Dems: Benghazi panel has ‘abandoned’ its work to focus on Hillary
Democrats serving on the House Select Committee on Benghazi say the panel’s GOP chairman has “abandoned” plans for hearings to shift the focus of the investigation to Hillary Clinton.
“At the beginning of this year, Select Committee Republicans provided Democrats with detailed information about their plans to hold 11 hearings between January and October on a wide range of topics relating to the Benghazi attacks,” the panel’s five Democrats wrote Wednesday in a letter to chairman Trey Gowdy (R-S.C.).
{mosads}“Since then, however, Republicans have completely abandoned this plan — holding no hearings at all since January and instead focusing on former Secretary Hillary Clinton,” they added.
The missive gives an outline of the hearings the panel was supposed to convene, including: one in April with former Defense secretaries Robert Gates and Leon Panetta to examine why the U.S. had an outpost in Benghazi, Libya; another in May with Clinton to discuss the same topic; another in July with former U.N. ambassador Susan Rice; and finally one in October to hammer out specific oversight recommendations to help prevent a similar attack from happening in the future.
Gowdy and panel Republicans have maintained that the probe into the 2012 attacks that killed four Americans cannot move forward until the State Department hands over all emails from Clinton’s top aides.
They have also argued that Clinton should give the private email server she used while in office — which the presidential contender’s attorney says has been wiped clean of data — to a third-party to determine if any information can be recovered.
Democrats are upset that no work on the panel has been completed recently.
“The Select Committee has not only postponed its hearings with Secretary Clinton and other State Department witnesses, but it has abandoned all of its other hearings as well, including those examining other agencies like the Department of Defense and the CIA,” according to Democrats.
They say the Republican-controlled panel “has not conducted a transcribed interview or deposition of even a single Defense Department employee” and waited until April before sending a document request to the CIA.
“In the past, Republicans have attempted to blame the Select Committee’s glacial pace on Secretary Clinton and the State Department. But it seems difficult to understand how they could be responsible for the Select Committee abandoning every single hearing it had planned to hold since January,” Democrats said.
“It appears that much of the Select Committee’s work has been shelved while Republicans pursue every possible avenue of political attack against Secretary Clinton,” they added.
Democrats said the actions by the select committee, “which lack any legitimate basis — serve only to delay its work further into the election season and subject it to increasingly widespread criticism for its highly partisan actions.”
GOP spokesman Jamal Ware refuted the charges, saying the select committee has conducted more than 30 transcribed interviews.
“These initial witness interviews centered on State Department and CIA witnesses because they were the eyewitnesses to the attacks and many have never before been interviewed by any committee of Congress,” he said in a statement.

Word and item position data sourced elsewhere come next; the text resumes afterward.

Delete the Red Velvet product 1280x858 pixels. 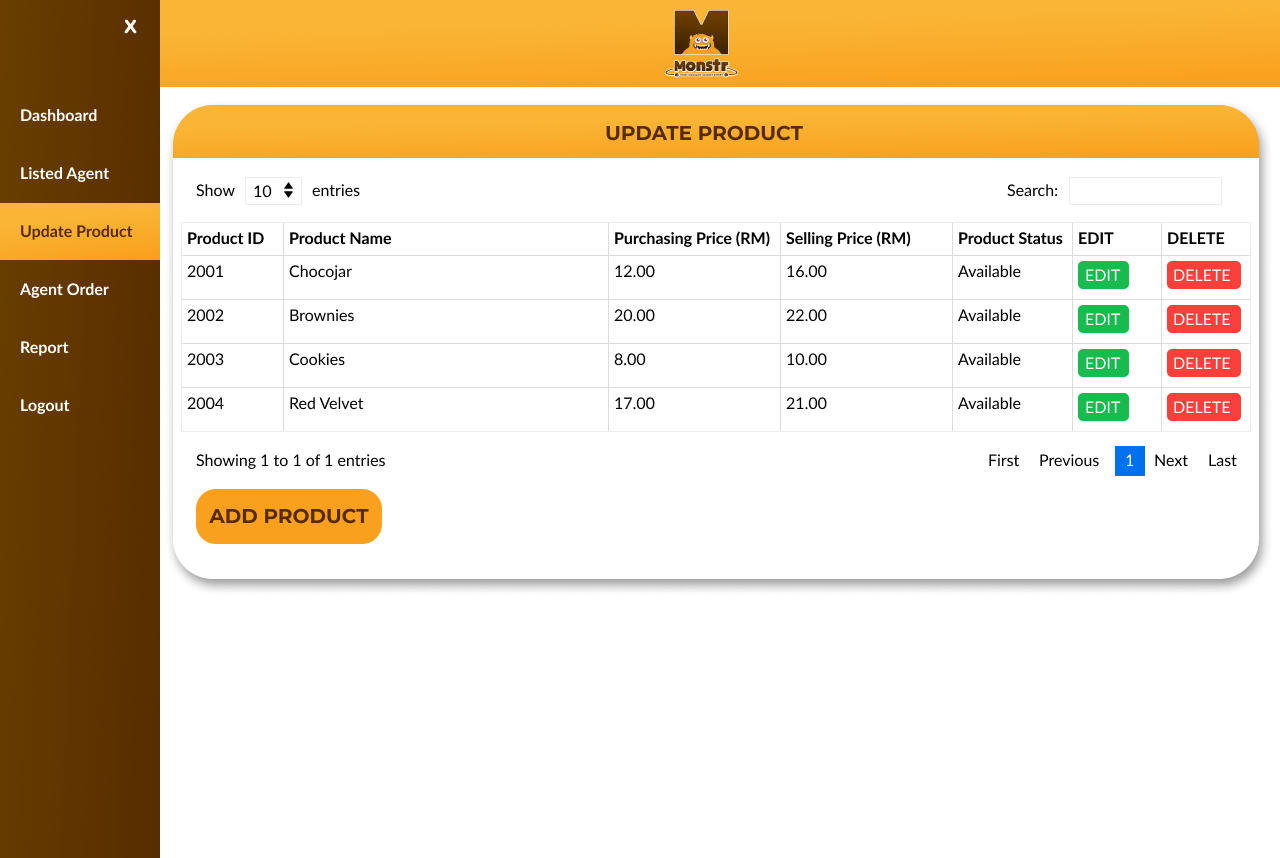pyautogui.click(x=1203, y=406)
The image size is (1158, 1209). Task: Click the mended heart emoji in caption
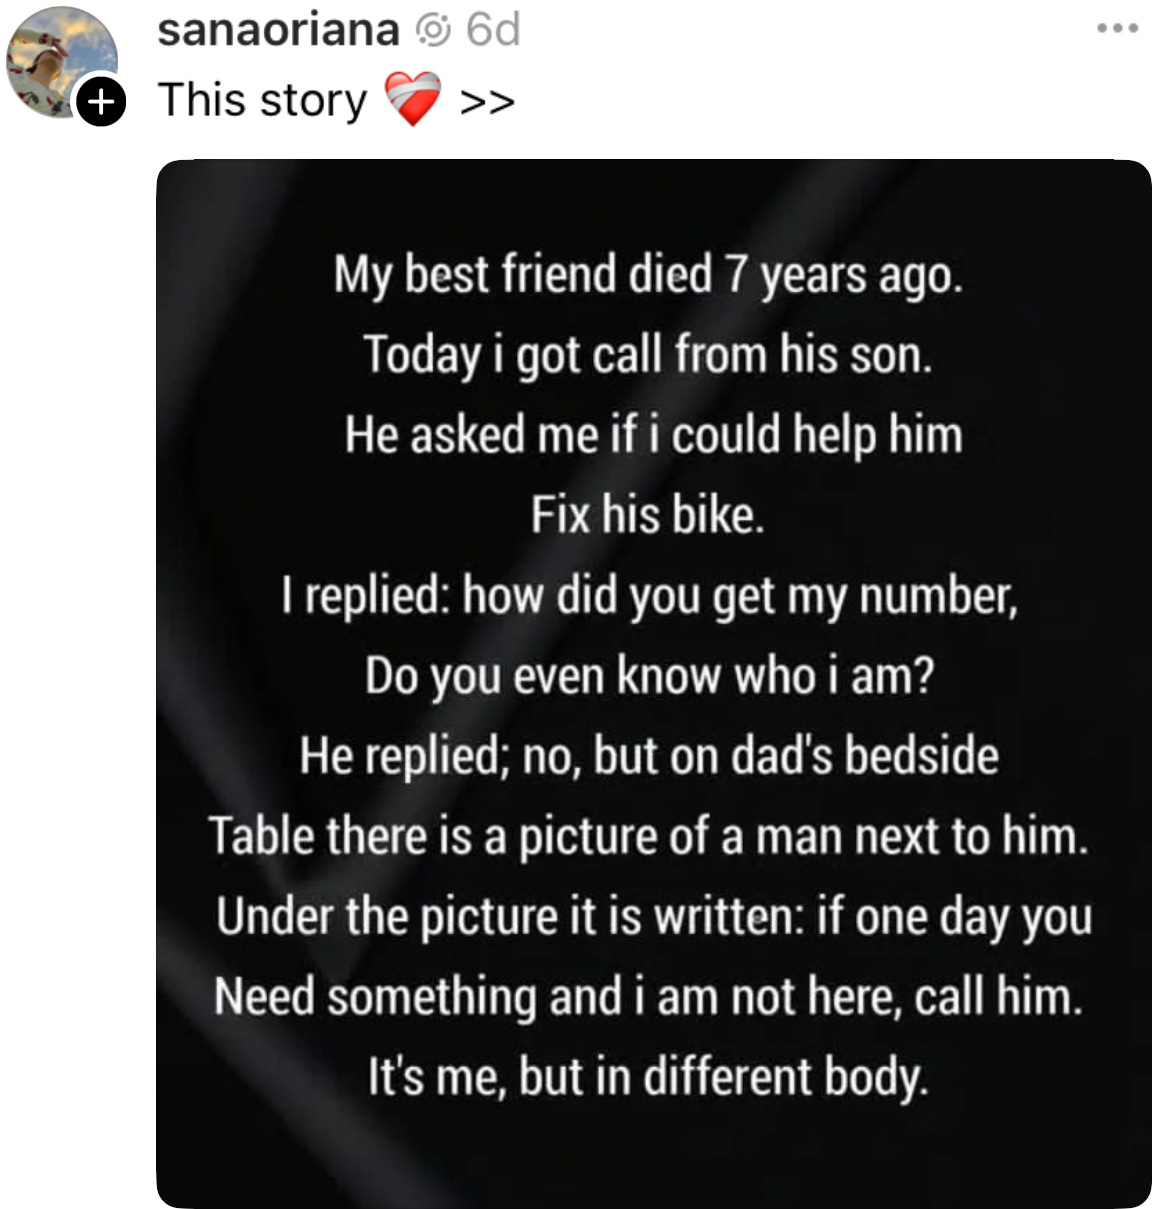click(x=413, y=99)
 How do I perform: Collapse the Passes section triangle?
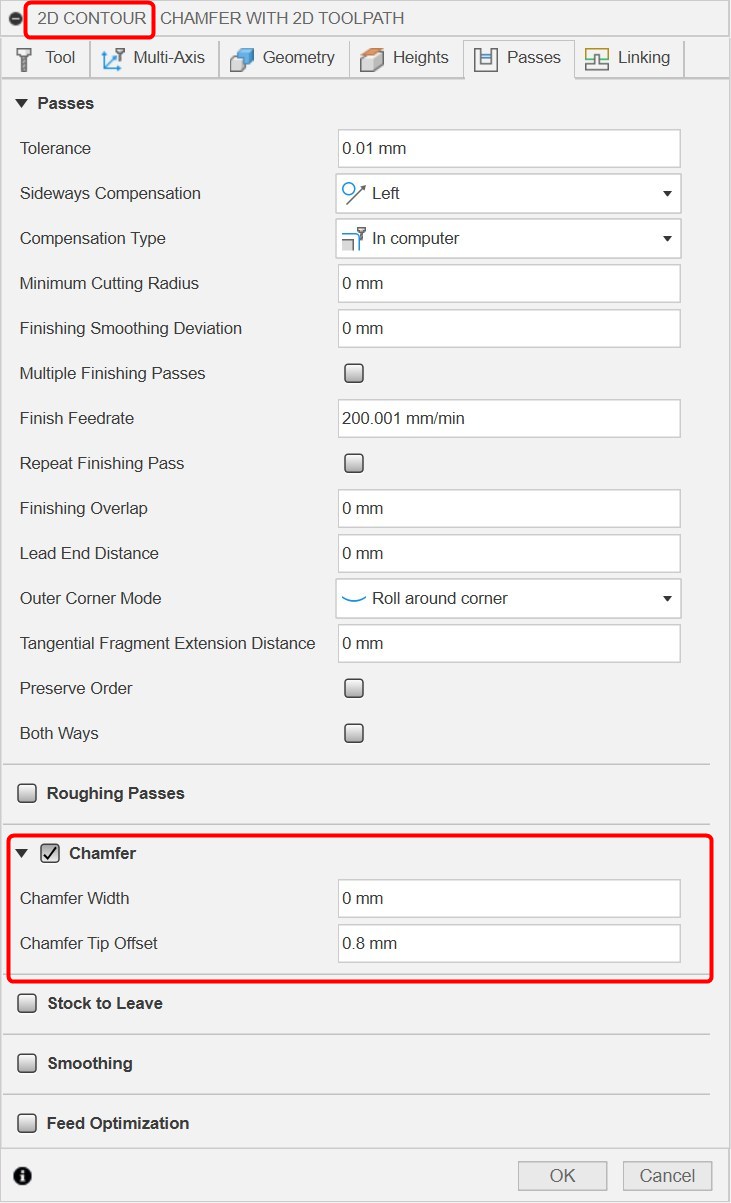(22, 103)
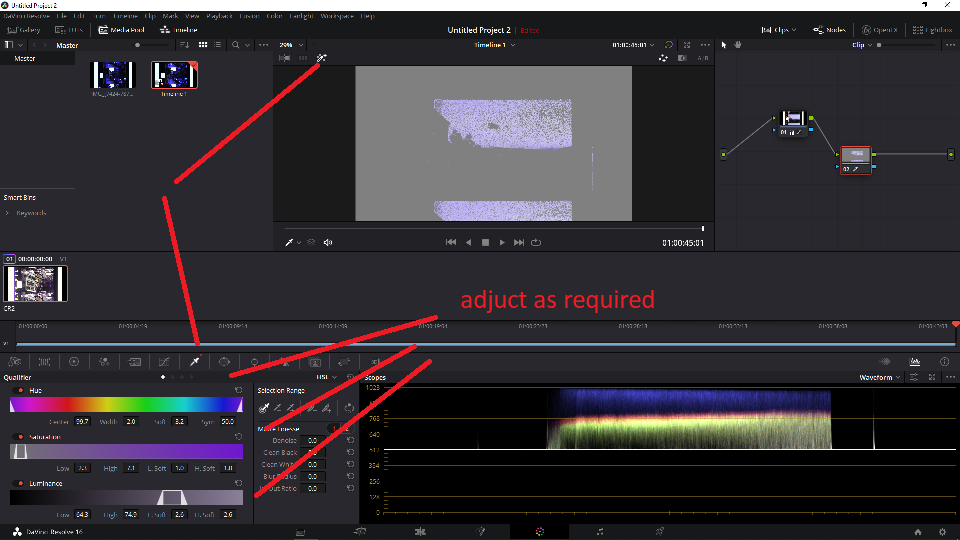Click the highlight wand icon above the viewer
This screenshot has width=960, height=540.
(x=321, y=58)
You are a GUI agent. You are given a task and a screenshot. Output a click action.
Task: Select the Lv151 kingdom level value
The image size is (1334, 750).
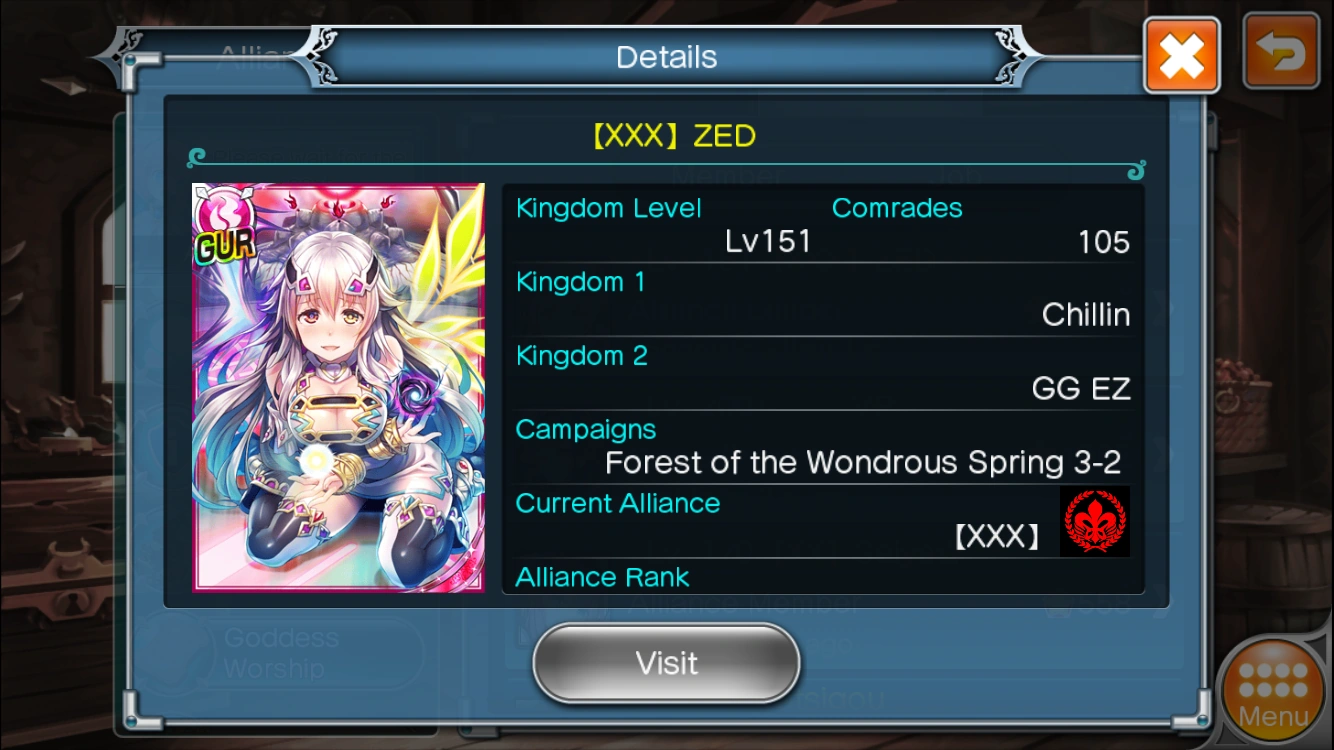pyautogui.click(x=768, y=241)
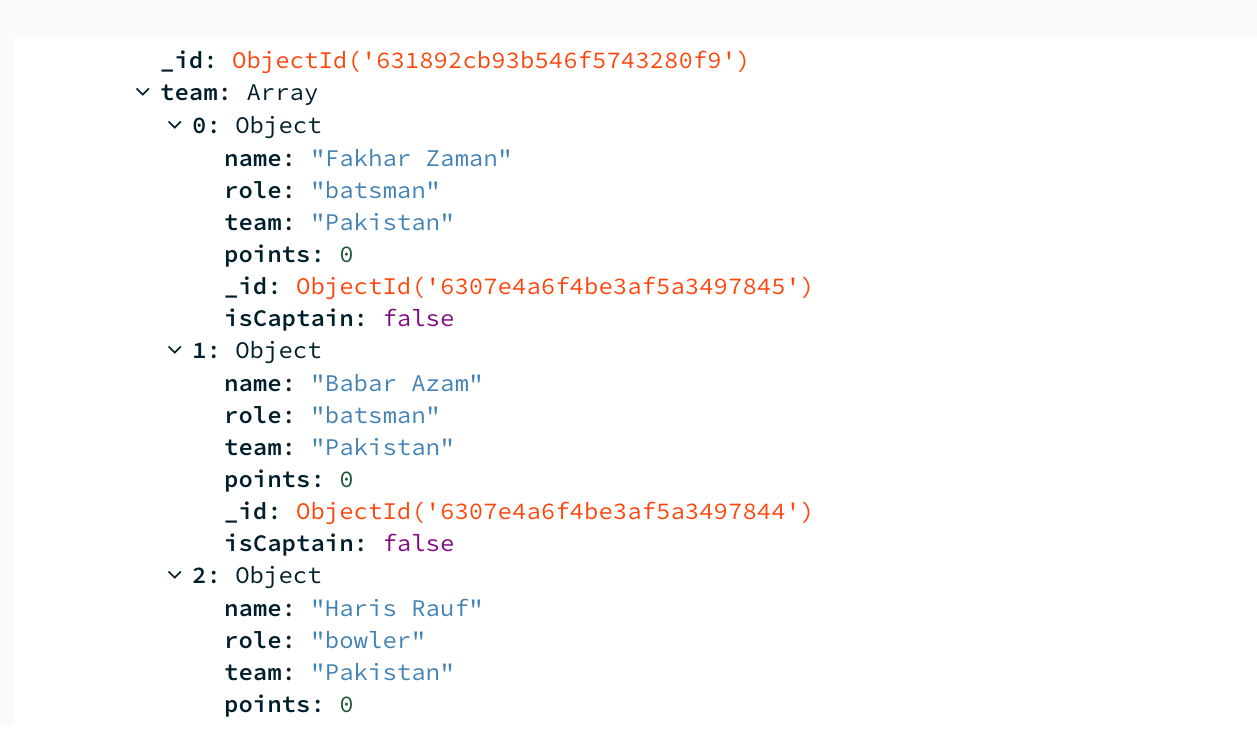Click ObjectId ending in 7844
The width and height of the screenshot is (1257, 749).
click(554, 512)
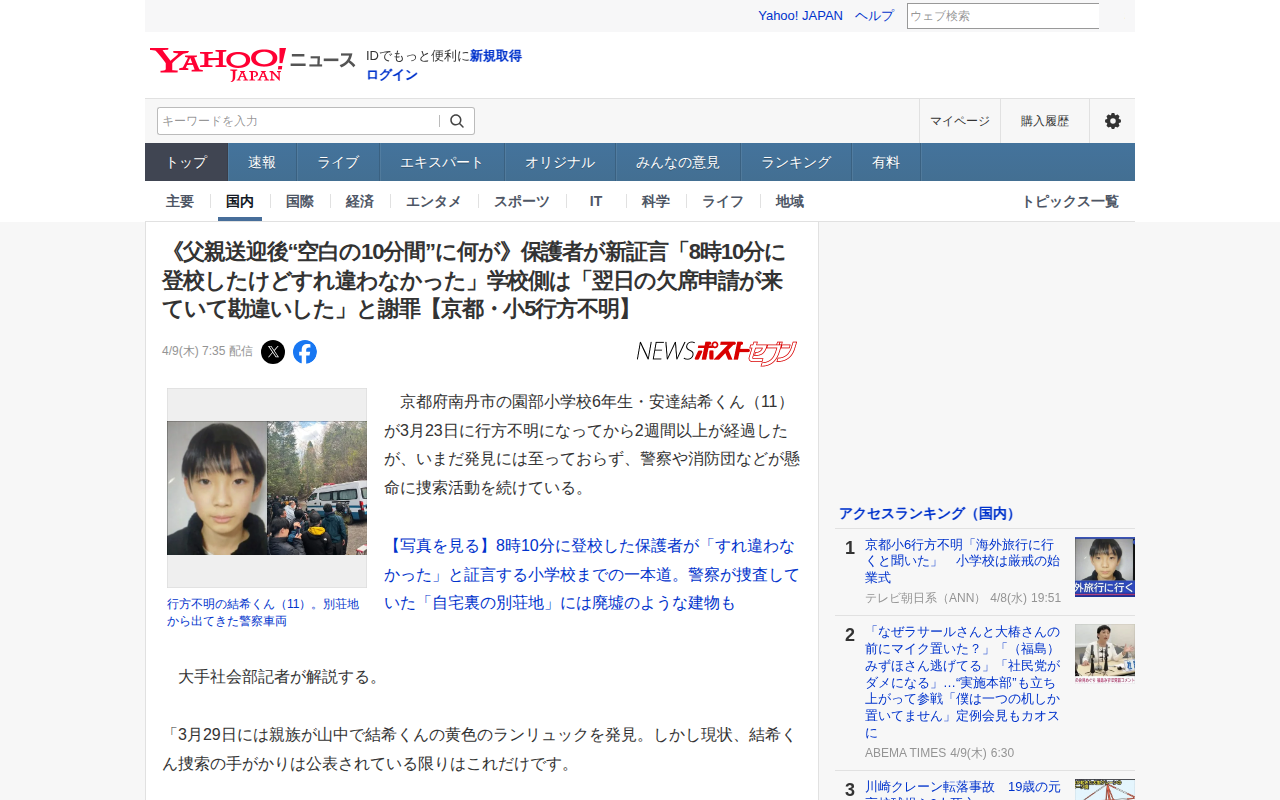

Ware said the panel would schedule interviews with officials from all agencies that may have knowledge of the attack.
“These interviews are dependent, in part, on outstanding requests for documents, which have not been complied with,” he noted.
He said the panel has focused on Clinton recently “to try to recover relevant portions of what should have been her public record, we would not be here today had Clinton decided the right thing instead of the ‘convenient’ thing to do was to use the official State Department system,” according to Ware, who touted the fact that the private server was discovered by the panel.
If Democrats “insist on continuing to write, hopefully next time it will include what they are doing to bring an end to State Department stonewalling and to help the majority enforce subpoenas that have been outstanding for months,” he added.
–This report was updated at 1:23 p.m.